### [Problem details]
Reproduce each entry below verbatim.

Segment Open

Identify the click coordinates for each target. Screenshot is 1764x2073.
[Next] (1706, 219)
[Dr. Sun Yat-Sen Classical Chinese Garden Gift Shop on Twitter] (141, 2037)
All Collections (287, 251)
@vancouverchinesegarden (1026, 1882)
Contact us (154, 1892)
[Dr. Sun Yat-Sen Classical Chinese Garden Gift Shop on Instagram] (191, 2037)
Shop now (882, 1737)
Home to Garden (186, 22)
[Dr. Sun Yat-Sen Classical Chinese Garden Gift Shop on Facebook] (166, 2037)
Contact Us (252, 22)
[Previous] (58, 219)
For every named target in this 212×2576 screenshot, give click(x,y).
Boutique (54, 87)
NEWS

Segment Closed

### [Output of the exercise]
Identify the click coordinates for each target. Screenshot is 1764x2073.
[Next] (1706, 219)
[Dr. Sun Yat-Sen Classical Chinese Garden Gift Shop on Twitter] (141, 2037)
All Collections (287, 251)
@vancouverchinesegarden (1026, 1882)
Contact us (154, 1892)
[Dr. Sun Yat-Sen Classical Chinese Garden Gift Shop on Instagram] (191, 2037)
Shop now (882, 1737)
Home to Garden (186, 22)
[Dr. Sun Yat-Sen Classical Chinese Garden Gift Shop on Facebook] (166, 2037)
Contact Us (252, 22)
[Previous] (58, 219)
For every named target in this 212×2576 screenshot, give click(x,y).
Boutique (54, 87)
NEWS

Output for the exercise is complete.